• **Liste des activités**
- A) Selon l'extrait sur la sécurité des opioïdes :
(i) Où se procure-t-on une trousse de naloxone ?
(ii) De qui faut-il, plus particulièrement, garder le médicament hors de portée ?
(iii) Avec quoi ne faut-il pas mélanger des opioïdes ?
- B) Pourriez-vous poursuivre l'extrait sur la sécurité des opioïdes à partir de l'endroit où il s'arrête ?

Messages clés sur la sécurité relative aux opioïdes
Assurez-vous que les patients qui prennent des opioïdes pour le soulagement de leur douleur chronique non cancéreuse comprennent ces messages sur la sécurité (Centre for Effective Practice, 2018c) :
- Trousse de naloxone : Procurez-vous une trousse de naloxone à la pharmacie, en cas de surdose accidentelle, surtout si vous prenez des doses d’opioïde équivalant à 50 mg de morphine par jour ou plus. Les membres de la famille peuvent également suivre une formation afin de pouvoir reconnaître les signes d’intoxication aux opioïdes et d’apprendre à administrer la naloxone.
- Entreposage sécuritaire : Gardez le médicament hors de la portée d’autrui, plus particulièrement des adolescents ou des jeunes adultes qui habitent avec vous, et ne le partagez avec personne. Une dose pouvant être sécuritaire pour vous pourrait s’avérer dangereuse, voire fatale pour une personne intolérante.
- Surdose accidentelle : Ne mélangez pas des opioïdes avec de l’alcool ou des sédatifs comme des benzodiazépines ou du dimenhydrinate (Gravol) en raison de risques de surdose. Les signes de surdose sont notamment les suivants : trouble de l’élocution, sédation et somnolence pendant les conversations, manque d’équilibre et humeur changeante.

• **Données brutes**

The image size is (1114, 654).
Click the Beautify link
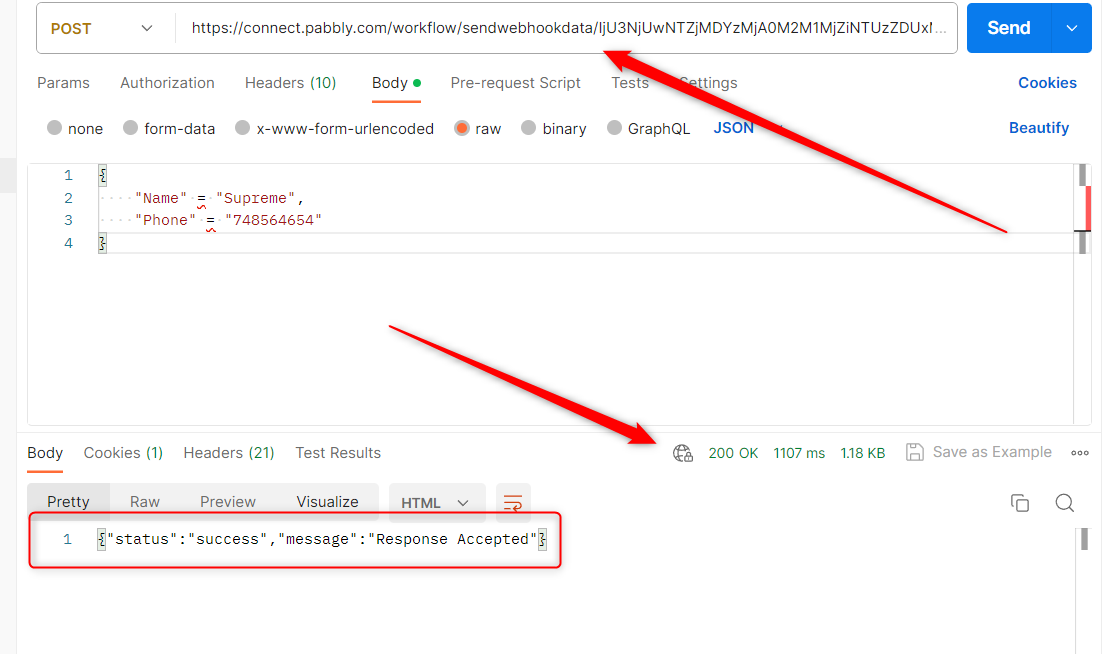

• **Ensemble des réponses**
- A)
(i) À la pharmacie.
(ii) Des adolescents ou des jeunes adultes qui habitent avec vous.
(iii) Avec de l'alcool ou des sédatifs comme des benzodiazépines ou du dimenhydrinate (Gravol).

- B)
- Conduite d’un véhicule ou utilisation de machines : Après l’augmentation d’une dose, ne conduisez pas jusqu’à ce que vous connaissiez son effet sur vous.
Surveillance du traitement opioïde de la douleur chez les patients
Pendant la période initiale d’augmentation graduelle de la dose, évaluez les patients pour déterminer l’efficacité et la tolérabilité de la dose à des intervalles de deux à quatre semaines (Centre for Effective Practice, 2018c). Les patients à risque plus élevé de sédation (p. ex. les aînés, les personnes qui prennent des benzodiazépines ou qui présentent une insuffisance rénale ou hépatique) peuvent être évalués plus souvent après l’instauration du traitement ou d’un ajustement de la dose d’opioïdes.
Posez des questions concernant les cinq paramètres suivants (les cinq « A » en anglais) et observez leur apparition (Maumus et al., 2020) :
- Effets analgésiques : « Dans quelle mesure le médicament soulage-t-il votre douleur? » Un degré de soulagement de deux points sur une échelle à 11 points est considéré comme important (Busse et al., 2017).
- Niveau d’activité physique : « Êtes-vous plus actif ou moins actif depuis votre dernière consultation? » La capacité fonctionnelle devrait s’améliorer avec l’effet analgésique.
- Effets indésirables : « Vous sentez-vous plus somnolent que d’habitude? » « Avez-vous des problèmes de constipation? »
- Affect : « Comment qualifieriez-vous votre humeur? » L’affect devrait s’améliorer avec l’effet analgésique.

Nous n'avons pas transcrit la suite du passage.